***** MATERIAL FOR THIS TASK

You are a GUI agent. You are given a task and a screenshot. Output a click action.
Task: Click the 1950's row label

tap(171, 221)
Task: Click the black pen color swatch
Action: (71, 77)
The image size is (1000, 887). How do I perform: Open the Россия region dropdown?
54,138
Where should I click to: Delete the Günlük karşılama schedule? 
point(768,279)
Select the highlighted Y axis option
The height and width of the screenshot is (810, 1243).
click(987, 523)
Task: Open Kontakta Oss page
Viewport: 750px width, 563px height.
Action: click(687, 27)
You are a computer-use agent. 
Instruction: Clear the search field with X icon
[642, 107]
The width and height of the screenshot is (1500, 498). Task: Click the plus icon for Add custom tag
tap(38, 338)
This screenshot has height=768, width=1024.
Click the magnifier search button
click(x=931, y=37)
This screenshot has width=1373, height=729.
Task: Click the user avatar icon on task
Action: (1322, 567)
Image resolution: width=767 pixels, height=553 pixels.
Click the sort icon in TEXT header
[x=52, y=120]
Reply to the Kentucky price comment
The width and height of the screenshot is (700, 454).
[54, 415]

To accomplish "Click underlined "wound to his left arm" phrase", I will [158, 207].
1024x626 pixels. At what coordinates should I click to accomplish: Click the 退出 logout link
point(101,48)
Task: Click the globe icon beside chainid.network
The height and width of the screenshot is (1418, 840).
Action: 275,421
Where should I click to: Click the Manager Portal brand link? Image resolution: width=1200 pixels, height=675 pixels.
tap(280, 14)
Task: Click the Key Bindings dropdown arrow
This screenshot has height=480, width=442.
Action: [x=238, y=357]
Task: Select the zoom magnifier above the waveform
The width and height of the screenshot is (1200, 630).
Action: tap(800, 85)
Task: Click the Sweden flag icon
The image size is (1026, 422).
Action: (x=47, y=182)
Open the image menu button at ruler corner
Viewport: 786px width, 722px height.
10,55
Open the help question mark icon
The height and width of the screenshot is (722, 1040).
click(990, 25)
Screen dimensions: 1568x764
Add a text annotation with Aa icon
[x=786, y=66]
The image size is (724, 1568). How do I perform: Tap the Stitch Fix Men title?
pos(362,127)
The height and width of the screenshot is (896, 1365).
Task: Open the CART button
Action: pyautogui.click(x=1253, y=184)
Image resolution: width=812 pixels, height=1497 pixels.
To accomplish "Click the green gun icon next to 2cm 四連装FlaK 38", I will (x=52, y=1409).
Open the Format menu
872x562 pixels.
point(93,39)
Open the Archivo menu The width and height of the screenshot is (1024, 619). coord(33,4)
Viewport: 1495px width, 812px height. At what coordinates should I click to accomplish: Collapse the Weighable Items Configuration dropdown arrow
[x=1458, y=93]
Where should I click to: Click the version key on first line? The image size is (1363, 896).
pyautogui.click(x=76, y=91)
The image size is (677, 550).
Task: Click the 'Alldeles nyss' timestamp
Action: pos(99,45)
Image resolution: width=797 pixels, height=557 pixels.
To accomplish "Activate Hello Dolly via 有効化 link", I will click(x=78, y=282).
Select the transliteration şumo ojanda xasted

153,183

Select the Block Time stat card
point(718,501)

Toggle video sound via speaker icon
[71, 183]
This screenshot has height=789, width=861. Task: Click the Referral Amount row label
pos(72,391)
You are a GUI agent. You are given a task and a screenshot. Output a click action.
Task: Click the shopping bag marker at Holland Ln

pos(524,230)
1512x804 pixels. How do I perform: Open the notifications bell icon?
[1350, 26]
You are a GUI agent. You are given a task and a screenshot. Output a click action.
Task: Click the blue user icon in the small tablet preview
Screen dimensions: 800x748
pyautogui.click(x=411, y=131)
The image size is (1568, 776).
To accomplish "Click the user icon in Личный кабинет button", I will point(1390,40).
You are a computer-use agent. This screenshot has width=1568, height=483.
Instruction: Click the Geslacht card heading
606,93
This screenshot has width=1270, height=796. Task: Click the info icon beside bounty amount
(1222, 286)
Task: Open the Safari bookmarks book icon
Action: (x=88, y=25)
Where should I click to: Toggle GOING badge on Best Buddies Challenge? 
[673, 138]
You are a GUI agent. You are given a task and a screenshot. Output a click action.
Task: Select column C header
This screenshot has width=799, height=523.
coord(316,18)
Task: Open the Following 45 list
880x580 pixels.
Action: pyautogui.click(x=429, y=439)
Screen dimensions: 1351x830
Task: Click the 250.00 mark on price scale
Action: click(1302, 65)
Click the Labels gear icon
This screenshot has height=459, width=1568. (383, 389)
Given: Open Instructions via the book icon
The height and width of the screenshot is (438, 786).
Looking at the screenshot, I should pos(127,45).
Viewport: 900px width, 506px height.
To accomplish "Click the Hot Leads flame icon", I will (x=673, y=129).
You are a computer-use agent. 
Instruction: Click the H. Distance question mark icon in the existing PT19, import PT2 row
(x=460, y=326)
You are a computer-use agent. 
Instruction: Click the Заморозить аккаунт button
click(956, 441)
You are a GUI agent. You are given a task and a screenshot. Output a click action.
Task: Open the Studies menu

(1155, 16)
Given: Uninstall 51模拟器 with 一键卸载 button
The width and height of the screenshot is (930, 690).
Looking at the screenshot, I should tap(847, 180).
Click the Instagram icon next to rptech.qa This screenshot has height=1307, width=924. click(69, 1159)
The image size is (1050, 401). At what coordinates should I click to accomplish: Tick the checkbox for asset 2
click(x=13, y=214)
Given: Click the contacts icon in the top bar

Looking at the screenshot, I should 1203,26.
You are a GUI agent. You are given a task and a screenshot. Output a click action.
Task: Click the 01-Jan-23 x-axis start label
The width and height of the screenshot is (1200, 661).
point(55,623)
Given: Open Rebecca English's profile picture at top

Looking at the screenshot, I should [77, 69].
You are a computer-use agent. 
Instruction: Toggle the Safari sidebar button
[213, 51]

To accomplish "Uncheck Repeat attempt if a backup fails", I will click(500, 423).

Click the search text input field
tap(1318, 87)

**********

TASK TO COMPLETE | In the records above, find the line containing "Given: Open Rebecca"; please retype it and every line after it through the last line, exactly and with nothing else.

RESPONSE TO THIS TASK |
Given: Open Rebecca English's profile picture at top

Looking at the screenshot, I should [77, 69].
You are a computer-use agent. 
Instruction: Toggle the Safari sidebar button
[213, 51]

To accomplish "Uncheck Repeat attempt if a backup fails", I will click(500, 423).

Click the search text input field
tap(1318, 87)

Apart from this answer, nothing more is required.